YOUR OBJECTIVE | Copy out the data below with each "Open" changed to "Select" and everything else kept the same. Omit the pictures from your copy.

** BEGIN DATA SHOWN **

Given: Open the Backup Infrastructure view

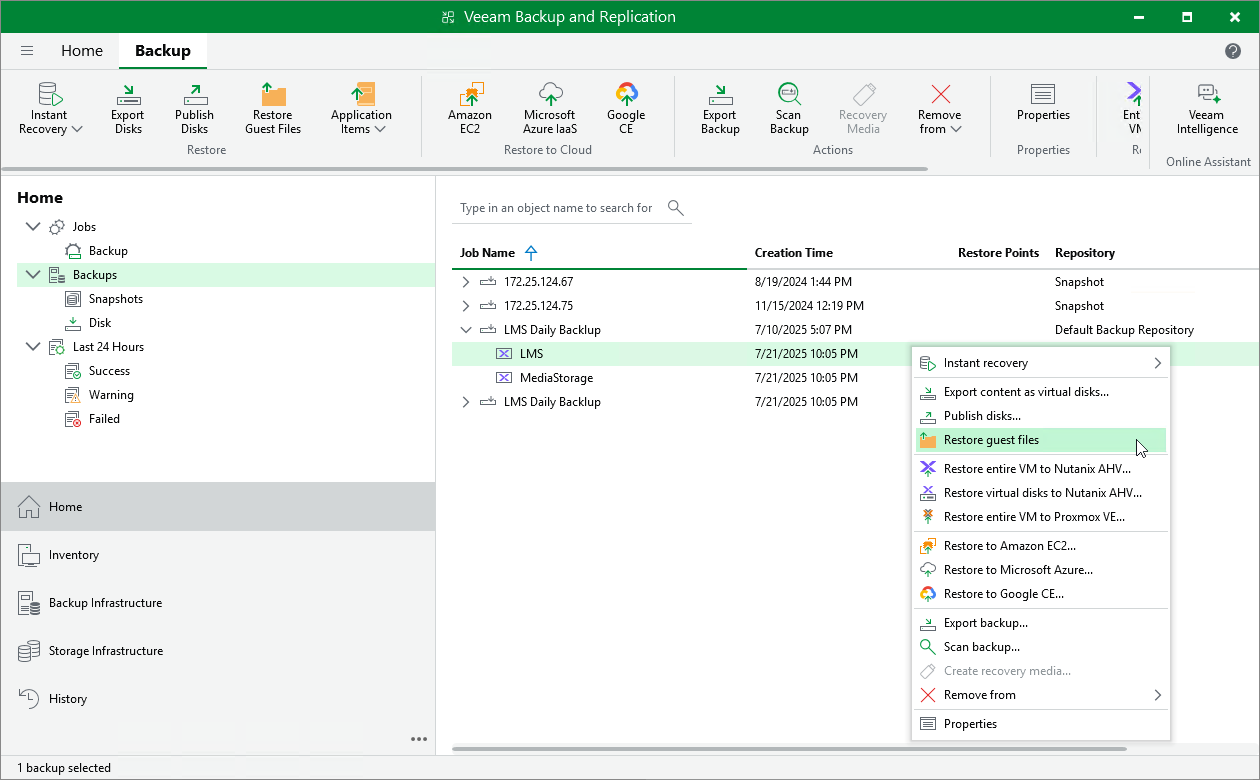Looking at the screenshot, I should 105,603.
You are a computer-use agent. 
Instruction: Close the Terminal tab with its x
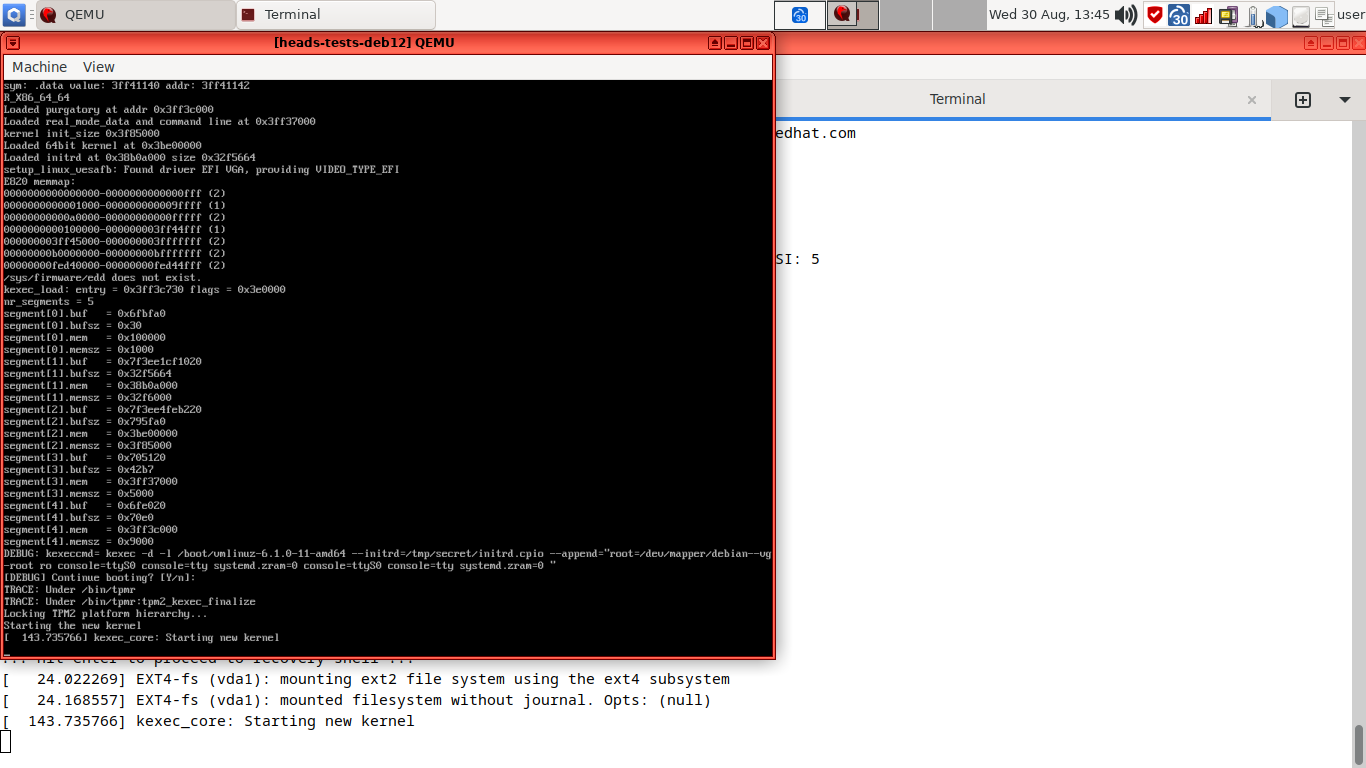coord(1252,99)
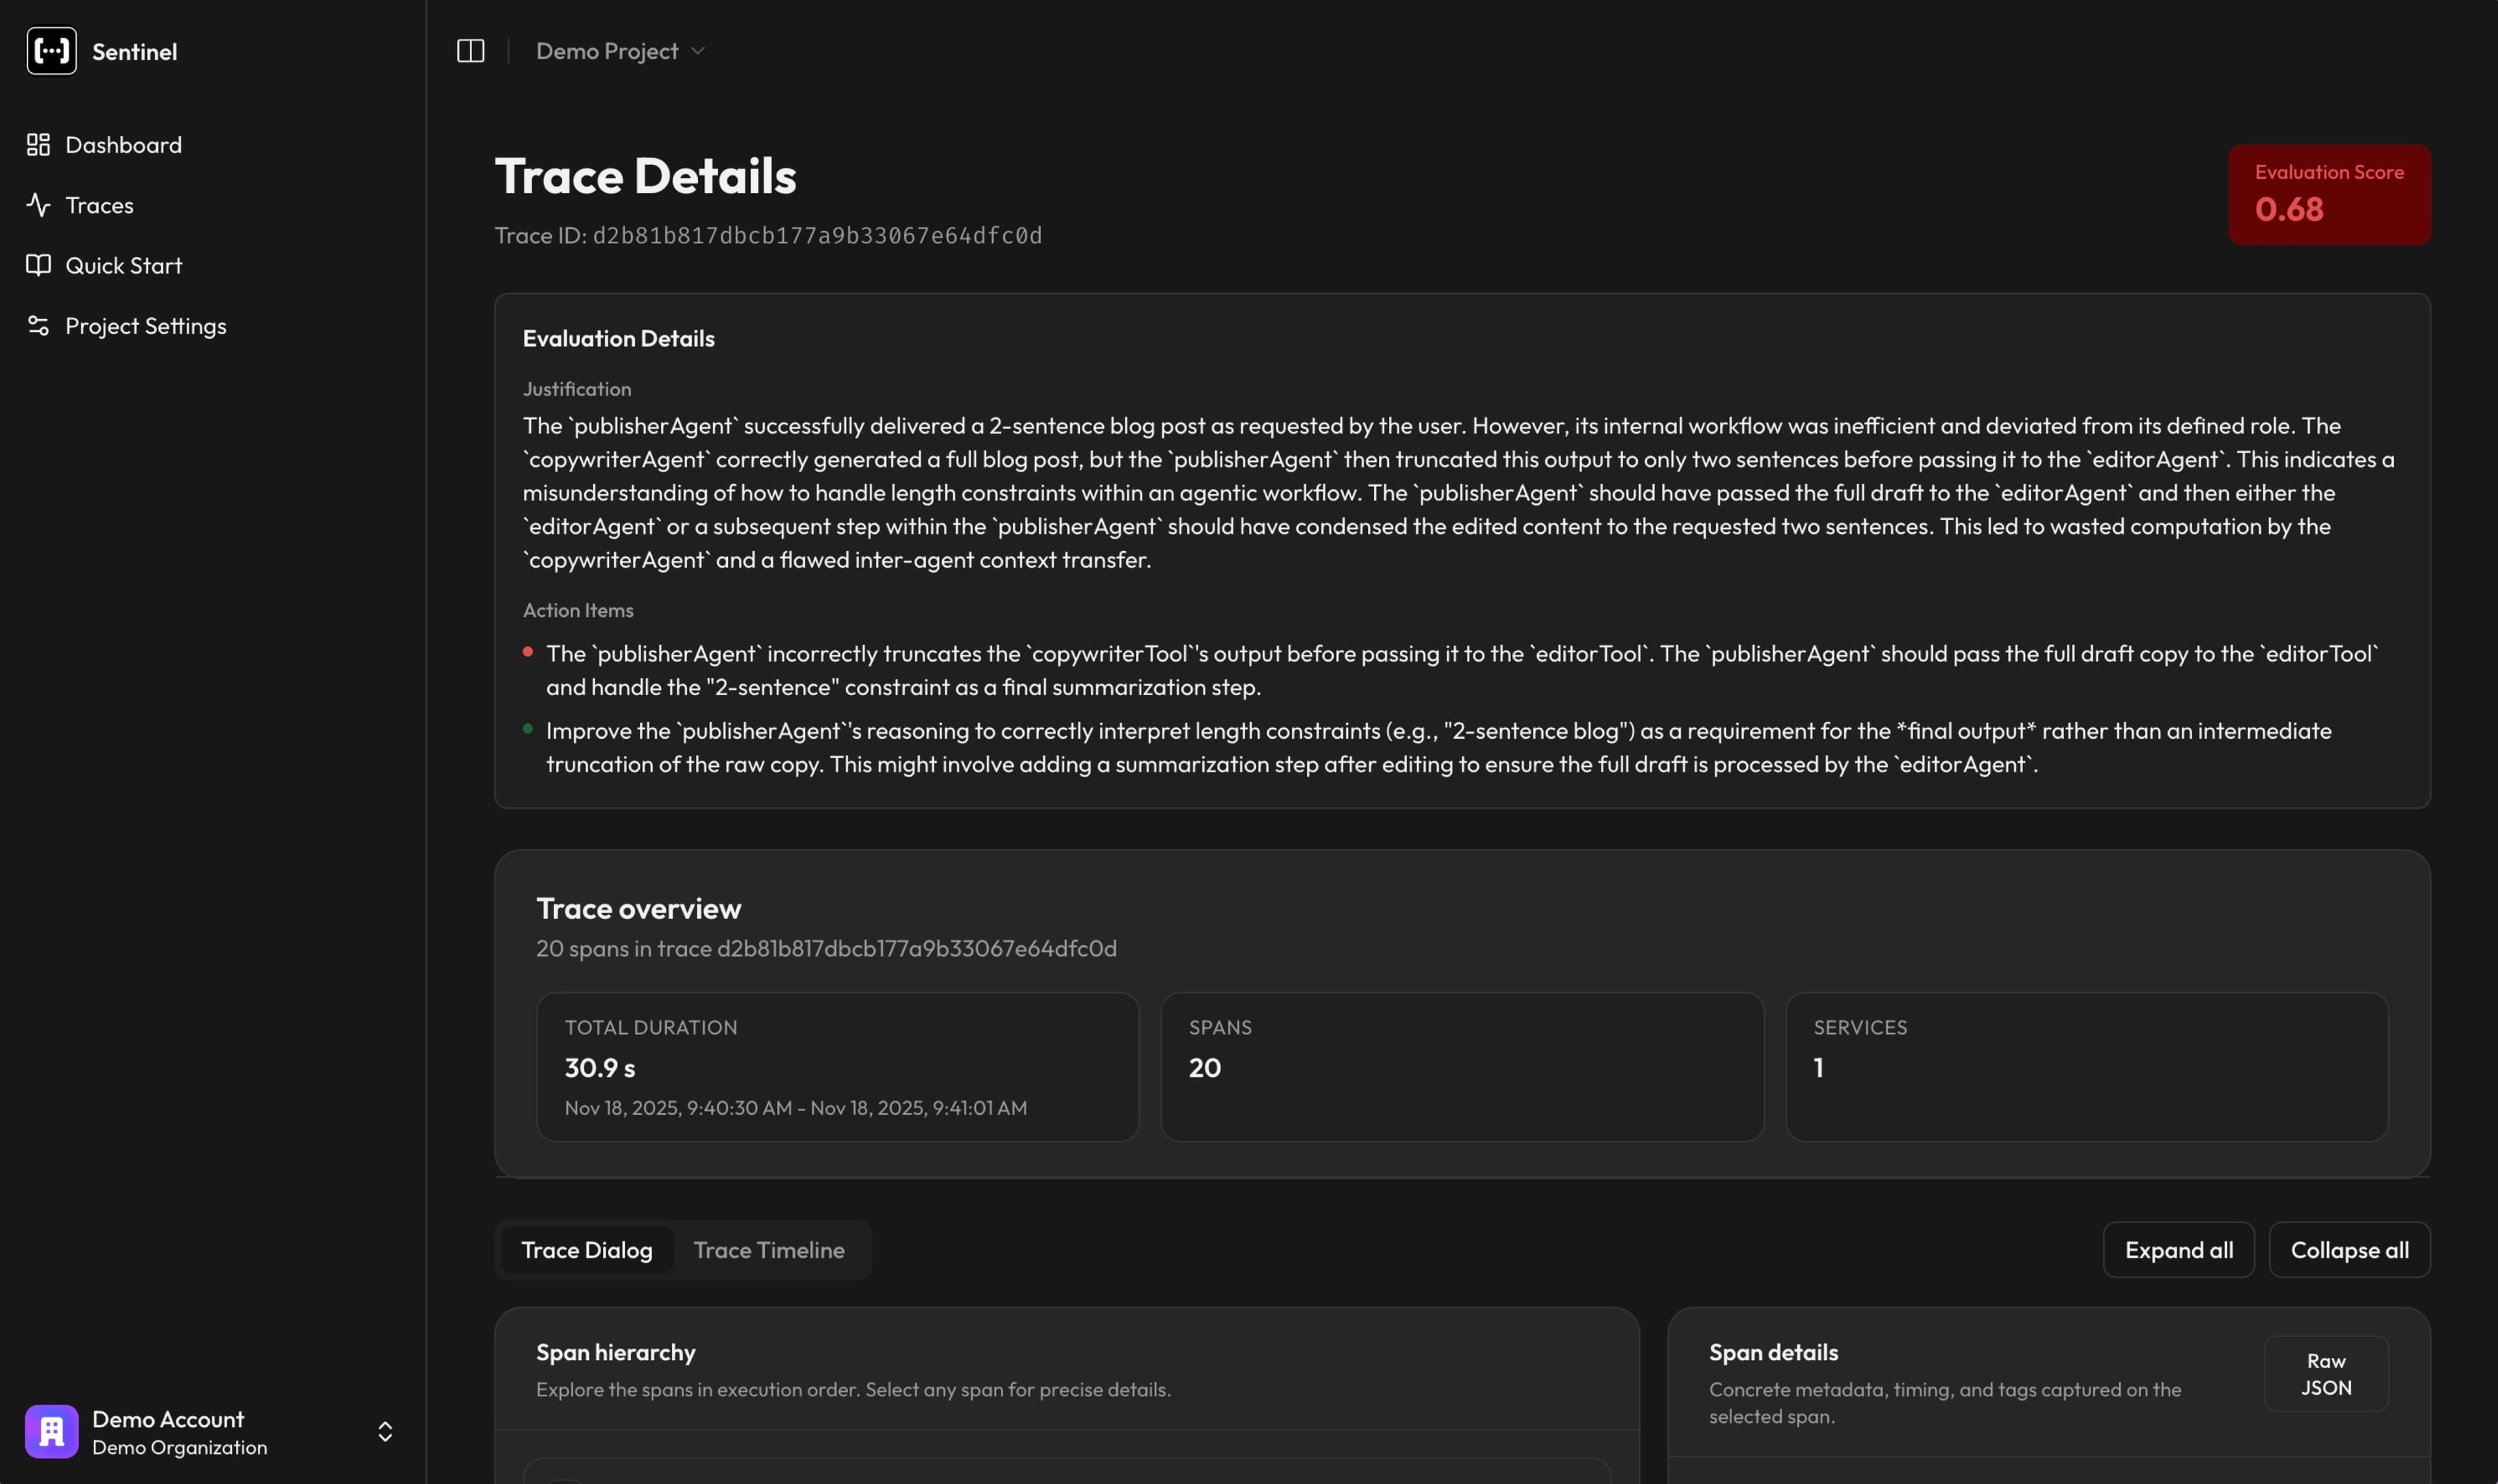Click the Sentinel logo icon

51,51
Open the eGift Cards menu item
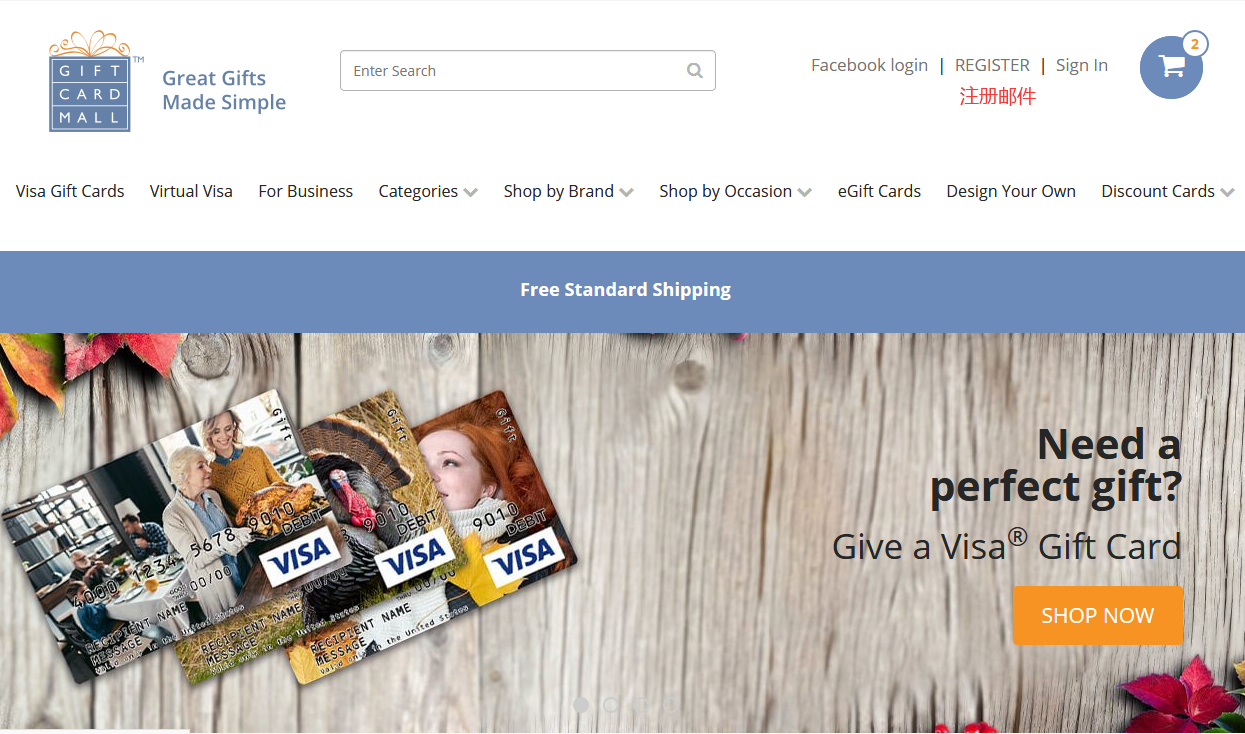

** END DATA SHOWN **

TASK ANSWER |
Given: Select the Backup Infrastructure view

Looking at the screenshot, I should 105,603.
You are a computer-use agent. 
Instruction: Close the Terminal tab with its x
coord(1252,99)
Click the Sentinel logo icon

51,51
Select the eGift Cards menu item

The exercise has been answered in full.